Monday, Feb. 19, 1951
They'll Look at Anything
The network TV shows that originate in Chicago and New York (or on film in Hollywood) are usually star-studded and popular. But there are 90-odd stations in big & little U.S. cities which must fill up the rest of their TV time with local shows, locally produced.
How good are they? Are local stations developing performers, writers and production men who will set the future course of television? Last week TIME correspondents across the nation reported on what is happening in grass-roots television. With few exceptions, they found dullness, feebleness, failure.
Seamy Side. The prevalent attitude is summed up by a Rochester critic who says that people will watch anything good, bad or indifferent." The result is a flood of amateur hours, quizzes, shopping talks, gabby interviews, ear-numbing commercials. Local shows tend to be pale reflections of network programs. In Bob Dale, Cleveland has a "skinny Arthur Godfrey." Washington features puppets, girls pretending to be elves, a disc jockey who silently mouths the words his records play. Memphis boasts an unhandy Handy Man named Peter Thomas who convulses viewers by spilling paste on his sponsor and gravy on his guests. Louisville applauds the low-comedy antics of Jim Walton (a blindfolded woman from the studio audience sews a red heart on the seat of a man's pants).
Southern Californians complacently call Los Angeles TV "probably the nation's worst." Houston stars "Texas Ruby" whose hymn-singing draws top program mail. TV screens in the South and West resound with hillbilly music; in the Midwest, with quizzes; in the East, with teenage showoffs--sometimes talented, but more often not.
Bright Side. Surprisingly few stations try for regional color. San Antonio's KEYL, spurred by a large Latin American audience, puts on a flavorful south-of-the-border show in Spanish Varieties.
Milwaukee's station WTMJ-TV and New Orleans' station WDSU-TV are outstanding examples of what can be done with some imagination and a lot of hard work.
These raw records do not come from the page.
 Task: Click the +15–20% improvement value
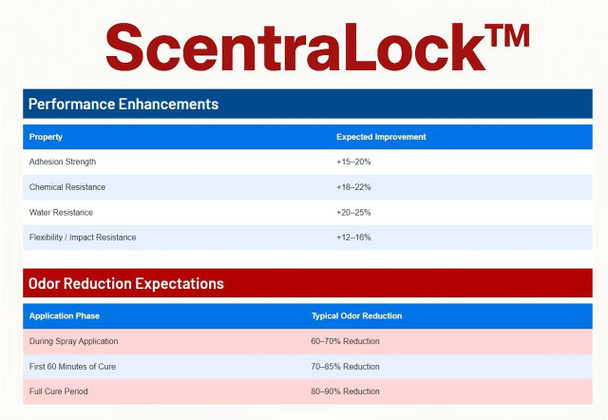(354, 162)
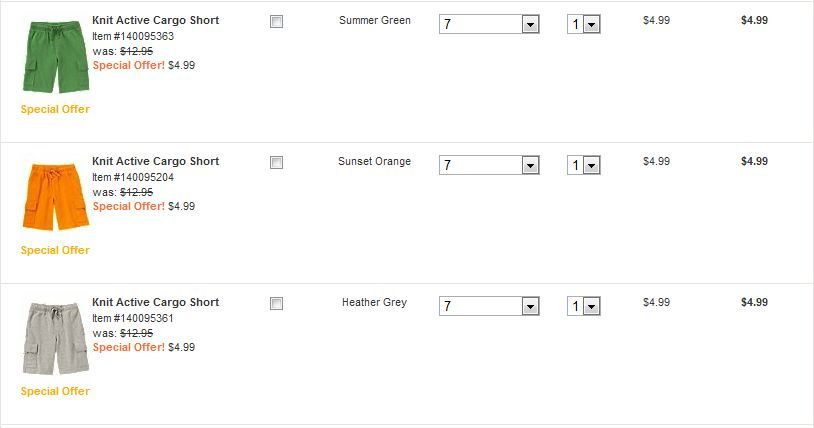Click the Sunset Orange color name

(375, 161)
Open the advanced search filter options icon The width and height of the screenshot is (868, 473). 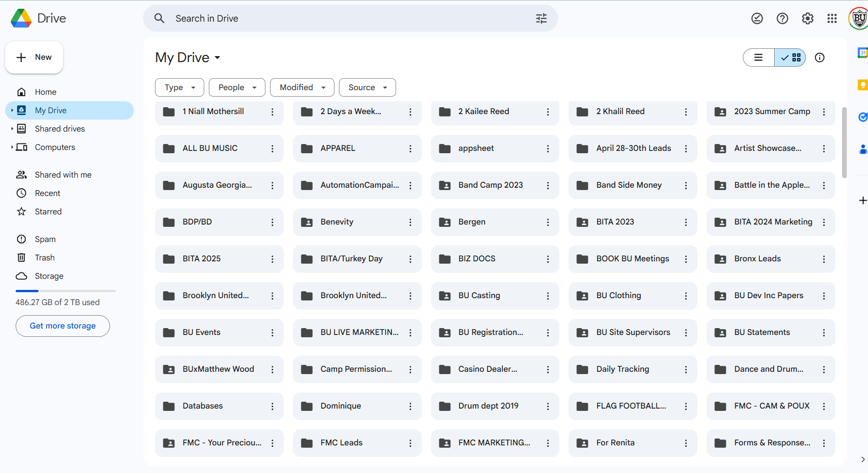click(541, 18)
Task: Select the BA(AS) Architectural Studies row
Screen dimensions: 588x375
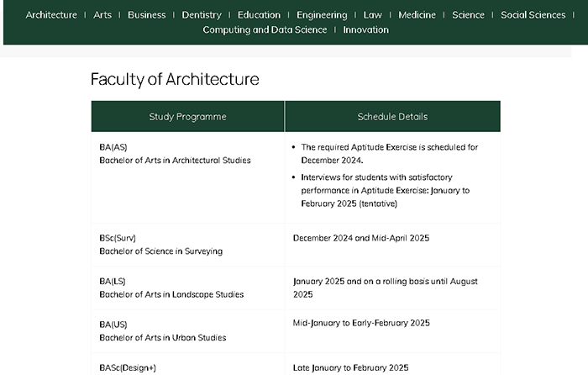Action: 296,177
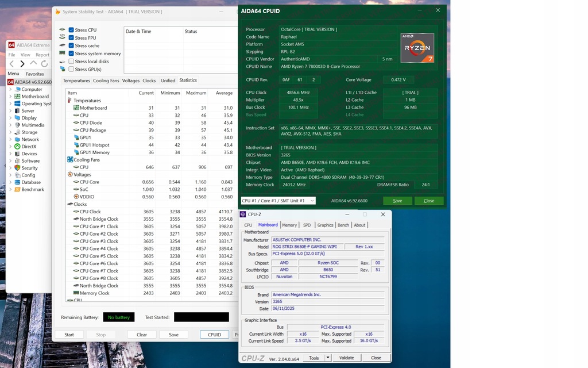This screenshot has width=588, height=368.
Task: Enable the Stress GPU(s) checkbox
Action: pyautogui.click(x=71, y=70)
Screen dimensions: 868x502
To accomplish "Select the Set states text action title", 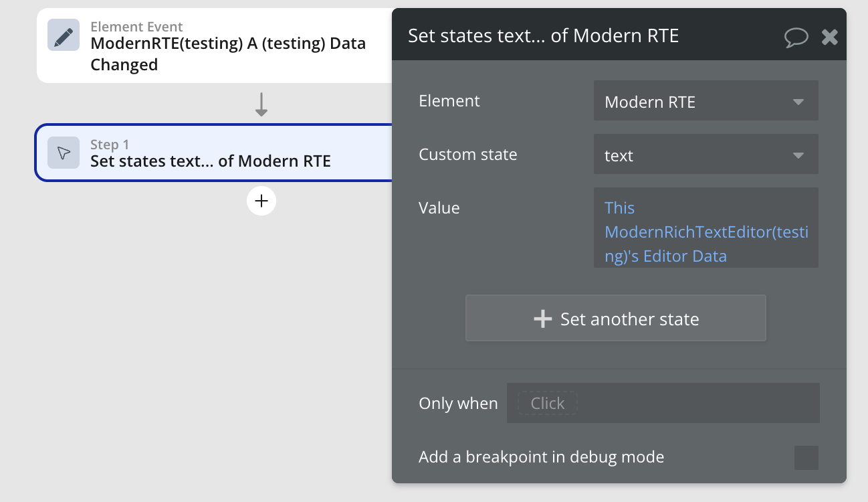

Milwaukee's Polish and German residents tap their feet to lively schottisches and polkas played by the Grenadiers, a 19-year-old band that has become a Wisconsin institution. For youngsters, there is "hot" Pianist Tommy Sheridan; for oldsters, a schmalzy program of old songs called Let's Remember. Every Sunday, WTMJ-TV sends a mobile crew and two cameras to telecast services from a different Milwaukee church.
New Orleans celebrates its Vieux Carre with Dixieland bands ("old-style" like that of Papa Celestin, and such jazzed-up "new-style" as Sharkey Bonano's), and with a cooking program featuring chefs from Antoine's, Arnaud's, Galatoire's.
Looking Around. TVmen in other cities attribute the poor quality of their local shows to lack of money and talent. But a few enterprising stations have found unexpected riches in their own backyards by inviting the cooperation of home-town civic groups, museums, universities. Baltimore's WAAM-TV got together with Johns Hopkins University to put on Science Review, a network show. Boston's WBZ-TV and the Museum of Science produce Living Wonders, the best of the local crop. Western Reserve, the California Academy of Sciences and the Universities of Buffalo and Louisville are working with other local stations. Cleveland's WEWS drew one of its biggest audiences with an hour-long telecast of Menotti's opera, The Medium, staged by the famed Karamu Players. When a strike closed city schools, Minneapolis put classes on the air, was staggered by their instant popularity (TIME, Feb. 5).
It may be that U.S. TV stations don't need more money or experience as much as they just need to look around.